(Stored items)

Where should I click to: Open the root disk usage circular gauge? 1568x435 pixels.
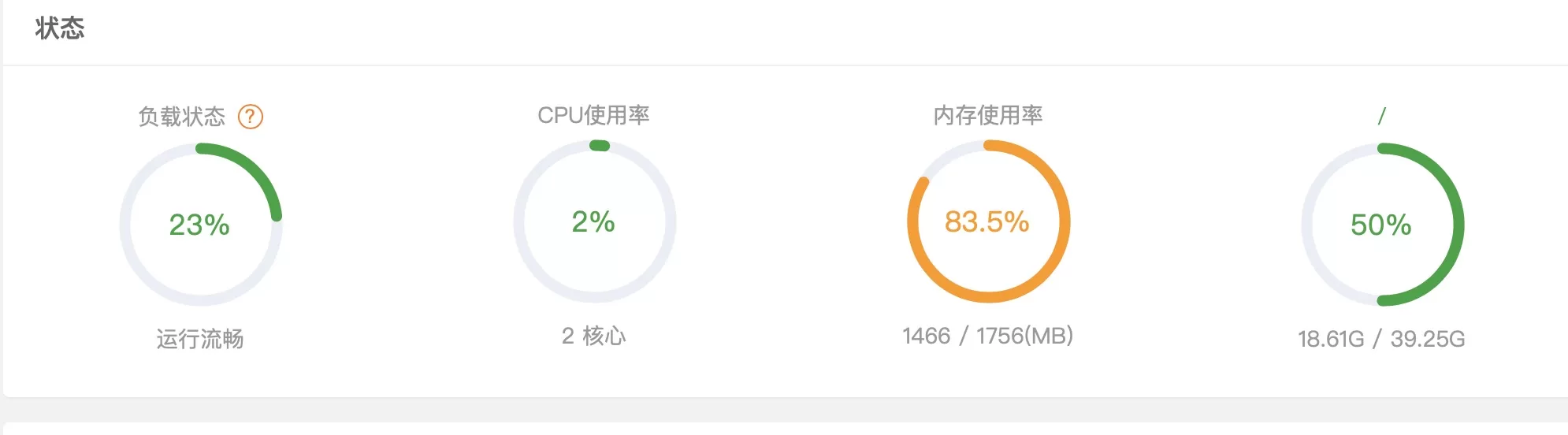1383,225
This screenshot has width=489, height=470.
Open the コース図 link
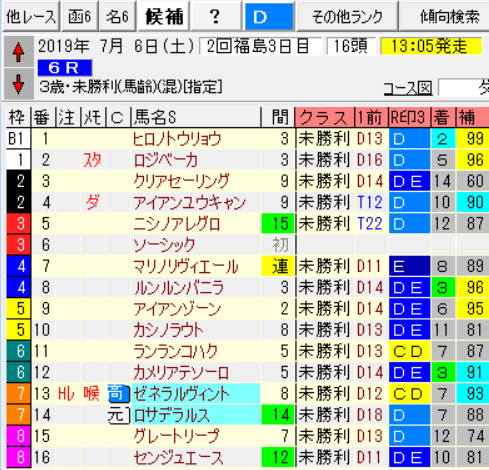pyautogui.click(x=408, y=89)
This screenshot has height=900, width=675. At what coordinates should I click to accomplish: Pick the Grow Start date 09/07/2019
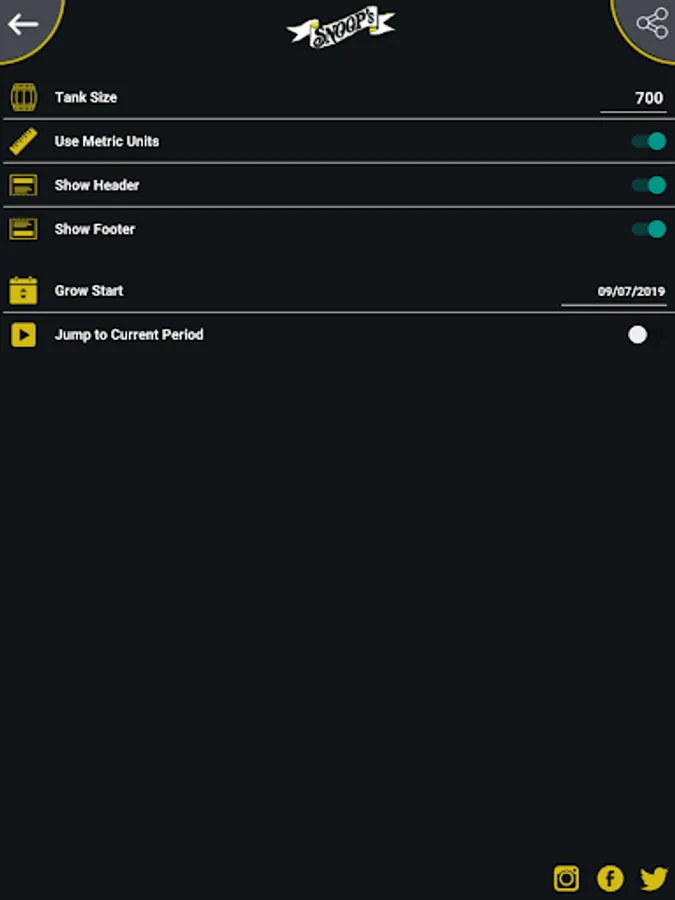click(614, 292)
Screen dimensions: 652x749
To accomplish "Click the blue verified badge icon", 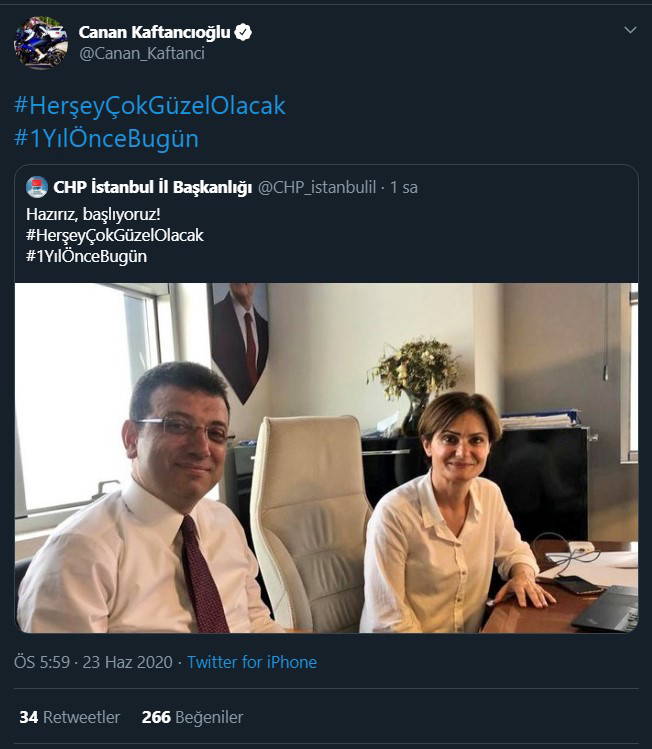I will pos(242,33).
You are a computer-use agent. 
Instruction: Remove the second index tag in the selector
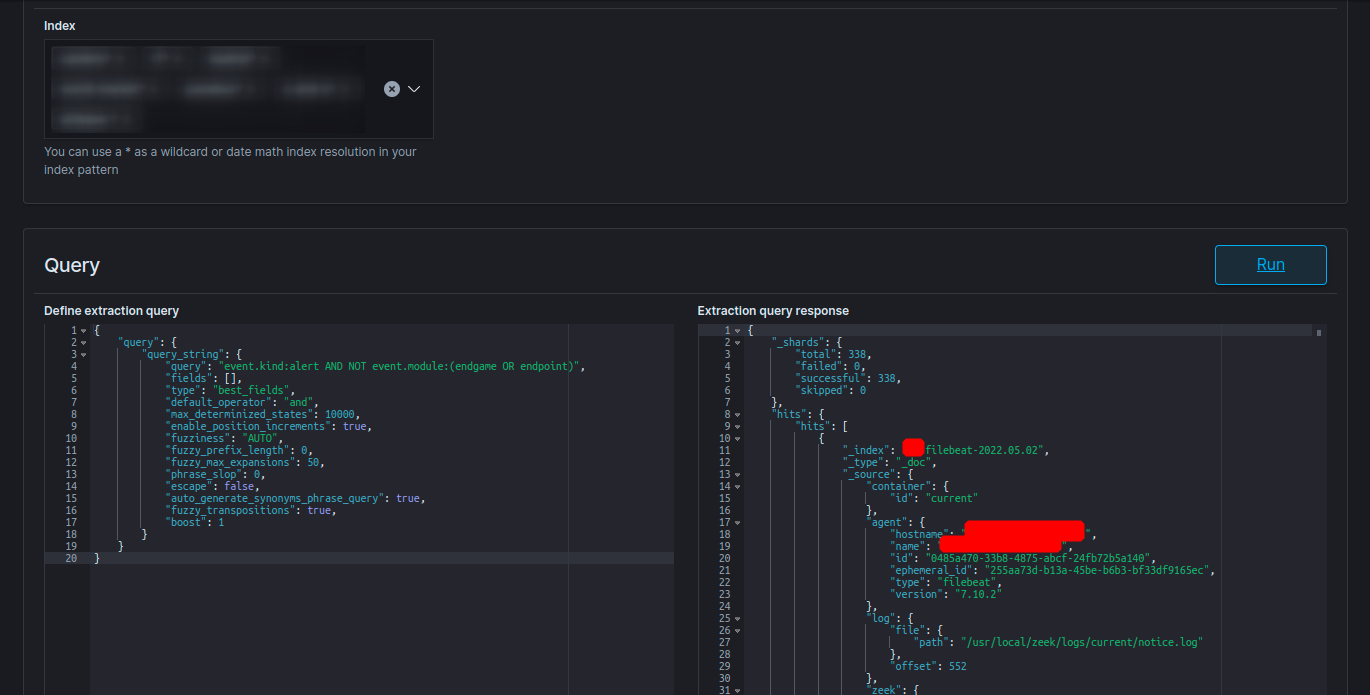tap(177, 58)
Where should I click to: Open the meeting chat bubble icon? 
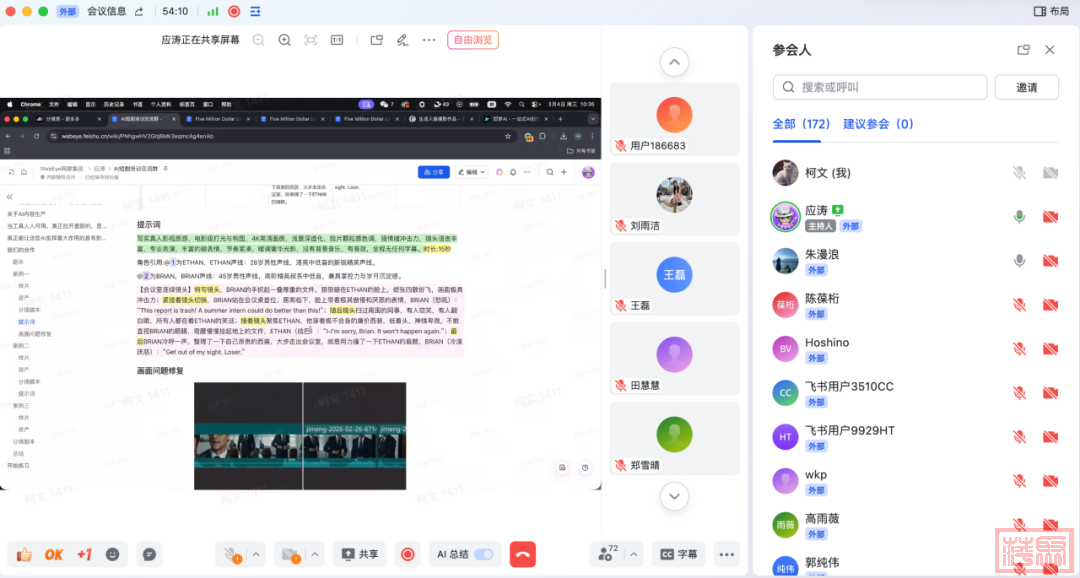(150, 554)
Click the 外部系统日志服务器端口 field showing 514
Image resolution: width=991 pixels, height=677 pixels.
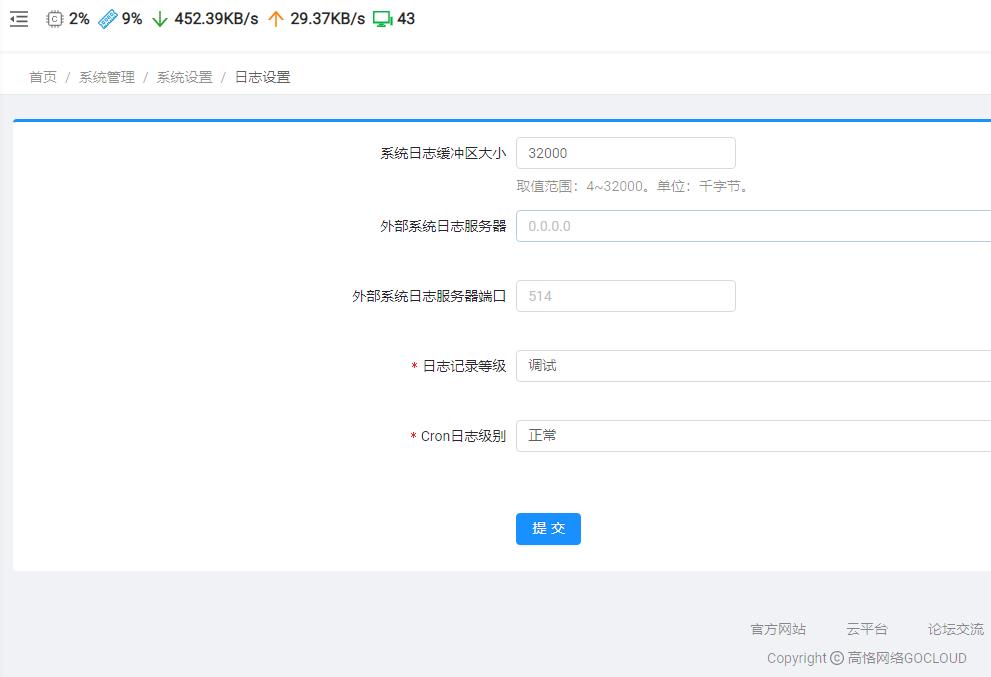tap(625, 296)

• Problem statement: Once the line containing "Click the 外部系统日志服务器端口 field showing 514" is found, it and every line through the end of the records above should be output exactly, with no pictures.

• Solution:
Click the 外部系统日志服务器端口 field showing 514
Image resolution: width=991 pixels, height=677 pixels.
tap(625, 296)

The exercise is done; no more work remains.